My cousin actually met a guy in the supermarket and fell in love with him – he was a refugee, too. Then they became parents and the whole family was talking about it. And it was from another cousin that I first heard the story about a father thinking about killing himself in order to get asylum for his children, as he was running out of other options. So it was already there in the world, and then it slipped into my film.

How did you develop Aurora’s unique look? With her blond mane and long nails, she seems like a small-town Donatella Versace.
It came from the character. I wanted her to work in a nail salon, without any real prospects in life. She is poor and wants to be rich, and just can’t accept herself the way she is. She hides behind this façade of womanhood. It’s an instinct – you start to write something, and then you just see this person.

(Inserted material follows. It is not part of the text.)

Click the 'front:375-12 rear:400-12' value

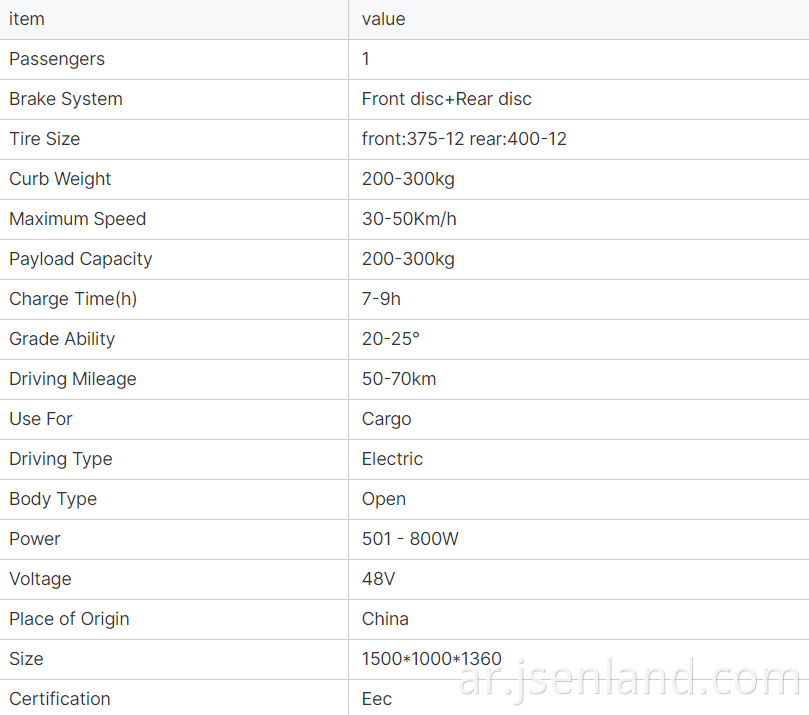click(464, 139)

When Mimosa first came in for the test shoot, my cinematographer said: “You will never make her look the way you want to.” And I just went: “I’ll show you.” He thought we needed this blue-eyed, natural blonde. But it’s not about how she really looks – she is fixing herself up because she wants to escape life and love, and be somebody else. A bit like Donatella Versace. 

Romantic comedies are full of very specific rules, and your film follows them quite faithfully: you’ve covered everything from the “quirky best friend” to a plot revolving around marriage. Was it always your intention to make one, even though they have been getting a ribbing from the critics?
Yes! I wanted to do it better [laughs]. At first, I just had this image of an outgoing girl falling in love, because Aurora and Darian are both underdogs in their lives. When I started rewriting it, I decided to make a romantic comedy out of it because it just sounded so crazy – it’s not my genre at all. I wanted to see if it was really that hard. In the 1930s, romantic comedies were wonderful – take It Happened One Night, for example – and now all we get is this superficial shit. I wanted to take it and make something real.

Given that your protagonist is a heavy drinker and a party girl, was Trainwreck an inspiration in any way? 
It was, although it came out when I was already writing. I went: “Wow, she really did it!” But I wanted to go deeper and darker – because alcohol makes everything so damned dark, and you can’t pretend otherwise. I also wanted it to be clear that unlike this other movie, she is not trying to get her act together for a man. He goes away, and then she takes care of herself when she’s good and ready. It was a small thing, but I wanted to make sure it was not about anyone telling her: “I just can’t love you the way you are.” It’s not that simple.

You don’t care about being politically correct in this film at all. There are so many lines and characters constantly about to overstep the line, and even their meet-cute ends with a rape joke.
More than anything else, I wanted to be honest. And you know what? We are all fucked up. So why don’t we cut each other some slack instead of constantly trying to figure out who the biggest loser is? There is normality in these characters somewhere, but the way I see the world, there are not so many “normal” people around. I wanted them to be free – free to be arseholes, free to be ugly, beautiful, loving or politically incorrect. Just let them be. Sure, it’s a lot – the worst thing about writing intuitively is that sometimes you end up somewhere you shouldn’t be. But in films, you should be giving energy instead of taking it away.